Didn’t Plato’s dialogue the "Euthyphro" cover the preliminary examination?

That’s a common impression, but it’s wrong. The "Euthyphro" pictures Socrates arriving for the preliminary hearing. But he gets no farther than the portico of the examining magistrate. There he engages in a long and inconclusive conversation with Euthyphro, the defendant in another case. The subject they discuss is the proper definition of piety or holiness. It’s charming, but tells us nothing of what happened when Socrates went in for his own arraignment.

Why do you think Plato chose to be so uninformative?

A lawyer might surmise that he blocked out as much as he could of the specific charges because they were too damaging and too hard to disprove.

Do you see the same defensive strategy in Plato’s "Apology"?

I do. Socrates evades the charge that he did not respect the city’s gods, and proves instead that he is not an atheist. But he was not charged with atheism. We never learn what was meant by corrupting the young. The reader of Plato’s "Apology" comes away with the impression that this wonderful old philosopher was condemned simply because he had spent his life exhorting his fellow citizens to be virtuous.

How do you account for his condemnation?

I believe the case against Socrates was political and that the charge of corrupting the youth was based on a belief – and considerable evidence – that he was undermining their faith in Athenian democracy.

If so, why wasn’t the charge brought earlier? He had been teaching for a long time. A quarter century before the trial, Socrates had already been attacked in Aristophanes’s play "The Clouds" for running a "think thank" whose smart-alecky graduates beat their fathers. If they thought him the source of such subversive teaching, why did the Athenians wait until 399 B.C., when he was already an old man, before putting him on trial?

Because in 411 B.C. and again in 404 B.C. antidemocrats had staged bloody revolutions and established short-lived dictatorships. The Athenians were afraid this might happened again.

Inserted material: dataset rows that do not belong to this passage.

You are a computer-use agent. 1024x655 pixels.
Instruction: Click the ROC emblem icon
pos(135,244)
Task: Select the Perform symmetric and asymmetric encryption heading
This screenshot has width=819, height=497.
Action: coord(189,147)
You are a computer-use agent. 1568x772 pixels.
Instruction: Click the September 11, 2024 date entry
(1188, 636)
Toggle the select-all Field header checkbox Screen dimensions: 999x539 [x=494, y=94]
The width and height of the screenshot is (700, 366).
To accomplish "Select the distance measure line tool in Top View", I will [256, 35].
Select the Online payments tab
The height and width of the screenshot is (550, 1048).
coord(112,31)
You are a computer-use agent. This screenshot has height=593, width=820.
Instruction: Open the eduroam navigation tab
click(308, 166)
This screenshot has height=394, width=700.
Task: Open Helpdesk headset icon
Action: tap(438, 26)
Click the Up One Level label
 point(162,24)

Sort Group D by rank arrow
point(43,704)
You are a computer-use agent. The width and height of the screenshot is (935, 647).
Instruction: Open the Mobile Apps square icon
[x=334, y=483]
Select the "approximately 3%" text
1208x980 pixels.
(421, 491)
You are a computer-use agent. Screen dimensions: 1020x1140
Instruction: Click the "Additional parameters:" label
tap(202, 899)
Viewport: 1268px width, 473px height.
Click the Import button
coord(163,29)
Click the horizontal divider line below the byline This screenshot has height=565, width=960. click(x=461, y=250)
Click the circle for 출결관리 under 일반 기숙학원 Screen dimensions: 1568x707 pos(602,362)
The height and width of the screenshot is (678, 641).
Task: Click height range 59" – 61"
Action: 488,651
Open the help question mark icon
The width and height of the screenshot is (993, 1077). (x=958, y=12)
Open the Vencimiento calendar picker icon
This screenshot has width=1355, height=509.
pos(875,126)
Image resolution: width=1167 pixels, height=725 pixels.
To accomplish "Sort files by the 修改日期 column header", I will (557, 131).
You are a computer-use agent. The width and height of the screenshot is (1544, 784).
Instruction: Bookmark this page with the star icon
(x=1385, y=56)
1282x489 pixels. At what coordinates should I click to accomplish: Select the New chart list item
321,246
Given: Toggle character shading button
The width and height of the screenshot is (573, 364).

I haven’t found that in Plato.

Plato didn’t intend that you should. Those are the realities his "Apology" was calculated to hide. Plato was a genius, a dazzling prestidigitator, with all the gifts of a poet, a dramatist and a philosopher. His "Apology" is a masterpiece of world literature, a model of courtroom pleading; and the greatest single piece of Greek prose that has come down to us. It rises to a climax which never fails to touch one deeply, no matter how often it is reread. I read the "Apology" in the original for the first time last year, slowly and painfully, line by line. When I came to the noble farewell of Socrates to his judges, it gave me chest pains, it was so moving; I gladly offer up my angina in tribute to its mastery. "I go to die," Socrates says, "and you to live, but which of us goes to the better lot is known to none but God.’ Even Shakespeare never surpassed that! But these very qualities also make Plato’s "Apology" a masterpiece of evasion.

Is there any way to check Plato’s picture of the trial against the views of the average Athenian?

We do have one piece of evidence which shows that even 50 years after the event, when there had been ample time for reflection and remorse the Athenians still regarded the trial as political, and the verdict as justified.

Where did you find that?

In a speech by the famous orator Aeschines, the great rival of Demosthenes, in the year 345 B.C., just 54 years after the trial of Socrates. This bit is well known to scholars but its significance has never been fully appreciated. With the clue Aeschines provides, we may begin to reconstruct the Athenian political realities. Aeschines cited the case of Socrates as a praiseworthy precedent. "Men of Athens," he said to the jury court, "you executed Socrates, the sophist, because he was clearly responsible for the education of Critias, one of the thirty anti-democratic leaders."

Who was Critias?

He was the bloodiest dictator Athens had ever known, a pupil of Socrates at one time, and a cousin of Plato’s. Aeschines was saying in effect that the antidemocratic teachings of Socrates helped to make a dictator of Critias, who terrorized Athens in 404 B.C. during the regime of the Thirty Tyrants and just five years before the trial of Socrates. Critias seemed to have been the most powerful member of the Thirty.

But why do you give so much weight to one sentence in one man’s speech to an Athenian jury court 50 years after the trial?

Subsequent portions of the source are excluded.